Editor's Note: A previous version of this article expired on March 16, 2020.
If the Supreme Court holds disputes on Tuesday United States v. Briggs, Originally scheduled for Monday, March 23rd, it will be decided whether three men convicted of military rape should not be prosecuted at all because of the statute of limitations. And should either side's main argument fail, the court could be forced to decide a bigger question: whether the ban on the eighth amendment to the death penalty for rape without murder applies to rape in the military.
This litigation consists of three consolidated cases in which all male military personnel are convicted of rape of female military personnel. Michael Briggs, Richard Collins, and Humphrey Daniels claim the statute of limitations should have precluded their prosecution. The government argues that there is no statute of limitations on military rape because Congress has exempted all military crimes punishable by death from statutes of limitations. The defendants counter that the cruel and unusual punishment clause of the Eighth Amendment prohibits the death penalty for all non-fatal rape, including military rape. This, in turn, means that there is a statute of limitations on military rape that expired before any of the three men was prosecuted. The U.S. Armed Forces Court of Appeals agreed with the defendants.
In May 2005, Air Force captain and F-16 instructor Michael Briggs went into the room of DK, a junior member of his squadron, "after an evening of heavy drinking". He "made her have sex with him even though she said" no "and" stop "and tried to roll away." Eight years later, DK received sufficient evidence to prove the rape, and Briggs was sentenced by a court-martial.
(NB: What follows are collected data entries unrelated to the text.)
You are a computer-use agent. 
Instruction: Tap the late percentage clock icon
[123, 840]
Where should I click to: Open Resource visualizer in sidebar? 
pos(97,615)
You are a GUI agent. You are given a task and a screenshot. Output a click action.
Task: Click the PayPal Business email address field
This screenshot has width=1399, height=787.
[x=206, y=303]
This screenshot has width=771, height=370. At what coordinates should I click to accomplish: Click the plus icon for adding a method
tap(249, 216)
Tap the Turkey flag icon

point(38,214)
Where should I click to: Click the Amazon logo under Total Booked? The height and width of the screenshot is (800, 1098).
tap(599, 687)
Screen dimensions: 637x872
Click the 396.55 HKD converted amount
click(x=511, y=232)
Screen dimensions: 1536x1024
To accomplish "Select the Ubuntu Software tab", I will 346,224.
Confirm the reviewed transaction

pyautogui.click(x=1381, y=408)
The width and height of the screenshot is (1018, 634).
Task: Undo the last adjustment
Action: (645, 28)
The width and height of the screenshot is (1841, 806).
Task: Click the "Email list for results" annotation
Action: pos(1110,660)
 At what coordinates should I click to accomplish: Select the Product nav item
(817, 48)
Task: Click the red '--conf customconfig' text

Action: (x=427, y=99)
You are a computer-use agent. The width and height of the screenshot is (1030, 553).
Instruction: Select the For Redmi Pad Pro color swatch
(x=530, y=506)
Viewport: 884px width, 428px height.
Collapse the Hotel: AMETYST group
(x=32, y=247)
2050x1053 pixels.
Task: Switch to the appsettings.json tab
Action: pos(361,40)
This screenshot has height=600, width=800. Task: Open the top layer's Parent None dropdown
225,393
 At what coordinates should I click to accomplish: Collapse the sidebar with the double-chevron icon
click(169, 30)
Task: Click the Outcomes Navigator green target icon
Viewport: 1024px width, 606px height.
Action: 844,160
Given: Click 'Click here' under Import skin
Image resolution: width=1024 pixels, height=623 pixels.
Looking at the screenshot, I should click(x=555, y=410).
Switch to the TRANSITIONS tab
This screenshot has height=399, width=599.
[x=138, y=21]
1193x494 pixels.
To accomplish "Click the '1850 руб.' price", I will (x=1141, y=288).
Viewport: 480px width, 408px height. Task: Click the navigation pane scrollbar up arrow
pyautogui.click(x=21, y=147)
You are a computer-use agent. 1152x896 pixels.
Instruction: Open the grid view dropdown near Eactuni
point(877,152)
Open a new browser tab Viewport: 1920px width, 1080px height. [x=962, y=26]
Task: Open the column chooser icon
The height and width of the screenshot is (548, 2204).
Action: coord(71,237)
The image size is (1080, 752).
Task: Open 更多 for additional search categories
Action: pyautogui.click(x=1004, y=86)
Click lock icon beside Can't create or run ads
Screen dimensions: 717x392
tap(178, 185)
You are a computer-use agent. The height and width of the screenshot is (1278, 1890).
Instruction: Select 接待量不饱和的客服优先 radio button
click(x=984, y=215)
He did not object to the statute of limitations, presumably because it was known that there was no statute of limitations for military rape, which was a capital crime.
Subsequently, in a reversal of its previous position, the CAAF ruled that combining the 1977 Supreme Court decision into Coker versus Georgia and his 2008 decision in Kennedy versus Louisiana prohibits the death penalty for military rape, and therefore rape is no longer “punishable” by the death penalty. Instead, the CAAF maintained the five-year statute of limitations of the Uniform Code of Military Justice for military rape. Briggs should be able to object to the statute of limitations on his prosecution, the CAAF noted.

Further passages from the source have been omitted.